The final bit of the story will clarify things a lot. Our success is all about communicating honestly. It also helped that, despite what Jenn got herself involved in, we still had a deep connection. If I hadn't been so far away and so busy in my new job, things would have transpired very differently. Also, if I'd been honest about my fascination with thinking about her with other men, things would have been very different and possibly gone in another direction. She was addicted, purely and simply, and once away from the source of her addiction, she began to "recover" (if that's the right word).

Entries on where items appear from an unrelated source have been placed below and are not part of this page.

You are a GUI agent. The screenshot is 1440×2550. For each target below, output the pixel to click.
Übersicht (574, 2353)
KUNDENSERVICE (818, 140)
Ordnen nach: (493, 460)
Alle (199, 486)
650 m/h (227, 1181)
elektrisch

My wife is a very strong person in many ways. People see her as exceptionally capable at a multitude of things and always in control. Marc made it possible for her to completely give up that tight control she always kept herself under. And she discovered things about herself that profoundly changed her. In the end, we both benefited mightily from her affair.
But we were also lucky. If I'd found out about it a different way (from a friend or something), it would probably have ended our marriage. The fact that she told me meant a lot -- even if the revelation began through a slip she made.
Anyway, better to finish the story off and then get into discussions about it, right? I don't know when the last bit will be posted. We're both exceptionally busy at the moment. It took a lot of convincing for Jenn to reveal that last part since it was so completely over the top and she's such a private person. (I still can't wrap my head around that table Marc borrowed, but that's part of the final bit, ie: where it really came from and why. And I wonder what ever happened to it since I'm sure it still exists.)
So, for everyone, more to come. Maybe I can talk Jenn into at least coming on to answer questions. She flatly refuses to join the site. Sigh... She could help people a lot.
She was a coward and that is what makes me incredibly sad. She reads as an inherently good person and the sad tragedy is that there is a good person, who upon her deathbed, will be reflecting of life with a measure of sadness because of what she did to you. Such a tragic penalty is something Shakespeare couldn't have written better, it is truly a caution that good people are capable of doing horrible things and that it's their own good which will ultimately serve to be the greatest punishment.